Editor’s Corner: Quake Singleplayer

The Quake Champions beta continues and reminds us that Quake’s all about mastering multiplayer arenas. The pure Quake experience is one-versus-one as each strafe and rocket jumps around an arena, picking up armor, weapons and ammo with impeccable timing, predicting the opponent’s every move, and scoring the frag when the moment comes. This is what Quake is to most people and I don’t want to challenge it. I love that part of Quake, I aspire to master it, and I respect highly those professional Quake players who can dominate a match. But my speed is more the single-player map: the creepy, surreal castle full of monsters that you, a lone soldier, must blaze through.

As much as I may become obsessed with Quake multiplayer at any given moment — and they strike at odd times — I always return to what Quake is to me: a powerful, raw charge through a monster-infested labyrinth — an action-driven boiled-down version of the dungeon-crawling RPG formula. I experiment with mods, I sometimes try a speed run, but the crème de la crème Quake experience for me is the 100% kill-run through a vanilla single-player map.

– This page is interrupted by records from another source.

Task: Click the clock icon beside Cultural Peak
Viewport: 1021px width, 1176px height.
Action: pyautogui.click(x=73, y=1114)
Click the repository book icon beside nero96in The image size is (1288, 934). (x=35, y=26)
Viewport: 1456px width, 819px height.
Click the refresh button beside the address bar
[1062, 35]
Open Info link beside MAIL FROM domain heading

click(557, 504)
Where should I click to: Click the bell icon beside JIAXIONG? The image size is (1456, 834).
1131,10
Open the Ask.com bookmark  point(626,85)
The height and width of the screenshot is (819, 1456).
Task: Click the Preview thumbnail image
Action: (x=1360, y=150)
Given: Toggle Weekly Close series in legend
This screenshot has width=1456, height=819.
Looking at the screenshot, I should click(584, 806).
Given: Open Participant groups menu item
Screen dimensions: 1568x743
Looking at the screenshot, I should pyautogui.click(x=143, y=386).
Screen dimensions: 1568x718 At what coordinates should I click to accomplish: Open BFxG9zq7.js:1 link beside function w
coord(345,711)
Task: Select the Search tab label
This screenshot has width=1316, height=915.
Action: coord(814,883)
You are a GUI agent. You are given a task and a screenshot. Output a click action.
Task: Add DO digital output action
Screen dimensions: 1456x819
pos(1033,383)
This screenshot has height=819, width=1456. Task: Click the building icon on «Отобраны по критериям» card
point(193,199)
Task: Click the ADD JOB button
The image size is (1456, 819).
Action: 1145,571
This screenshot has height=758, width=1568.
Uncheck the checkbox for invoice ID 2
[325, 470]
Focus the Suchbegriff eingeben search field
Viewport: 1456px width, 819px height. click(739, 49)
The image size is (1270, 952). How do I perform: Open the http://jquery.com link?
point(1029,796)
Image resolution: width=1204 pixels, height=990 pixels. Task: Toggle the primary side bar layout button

So when did I first light upon this experience? I started playing Quake in 1996. It was the shareware version. New to games, I was fascinated by the world I had discovered of scary monsters and wondered who this poor guy was who had to fight them all alone. Soon I played through the full retail version and with it each successive year have appreciated more the design of the maps and the mood of the soundtrack. Designer Sandy Petersen’s Episode 4 maps, also called “The Elder World,” are my favorites, and Trent Reznor’s companion ambient tunes are delicious.

I also played the mission packs, Scourge of Armagon and Dissolution of Eternity. The new monsters, weapons, music and levels in these charmed me, especially the mischievous little gremlins who’d steal your weapons.

Quake II I experienced some years later, playing the demo on an old laptop. After I found the game used and played it in full, sans rockin’ Sonic Mayhem music as my Dell Inspiron refused to play the CD tracks, I continued to love it over the years as well. Since then on newer PCs the music has blessedly played and I have been able to experience slaughtering Strogg to gnarly metal rhythms. It makes Quake II quite different – my ears bleed. Recent titles have continued the tradition of killing monsters while blasting metal music, like id’s own DOOM reboot. If you haven’t partaken of this tradition, do so at once. You haven’t lived until you’ve leaped and shot to head-banging material.

But I digress – I did not set out to write about Quake’s music here, though the music is an important part of the single-player experience. Not many pro players like music while mastering an arena, but music goes well with killing ogres and fiends in a creepy castle or cyborgs on an alien planet.

So what are Quakers like me who prefer SP to do? Bethesda and id are not likely to reveal a Quake single-player reboot anytime soon with Quake Champions cranking. Who can blame them? I’d wager most Quake fans just want one-on-one deathmatch. And when Raven Software revisited a single-player Quake campaign in Quake 4, they used the less surreal and safer world of Stroggos from Quake II. Quake 4 was great for the Quake II lover in me, but the adventurer of gloomy castles who raised nailgun against countless knights, scrags, and shamblers was bummed. He’s still bummed. Bethesda has delighted me with solid Wolfenstein and DOOM single-player reboots, but my Quake single-player reboot fantasy remains unfulfilled.

My point? Quake has single-player too, and it needs a reboot. A new title could make a fine atmospheric monster-killing game, a moody antithesis to DOOM’s heavy metal.

Strafe jumping and arena mastering are great, but only so many gamers will get good at it. Many will never match up against the veterans. Quake single-player offers a chance to escape competition and battle only with AI-controlled monsters. There are Quake fans who enjoy the single-player and DOOM and Wolfenstein have single-player anew – Quake needs a refresher.

Let me see those monsters in new graphics! Let me hear a new Trent Reznor score! Let me wield ax and gun both while journeying through surreal lands! And, please, let me play a new Quake without the context of humiliation at the feet of pros.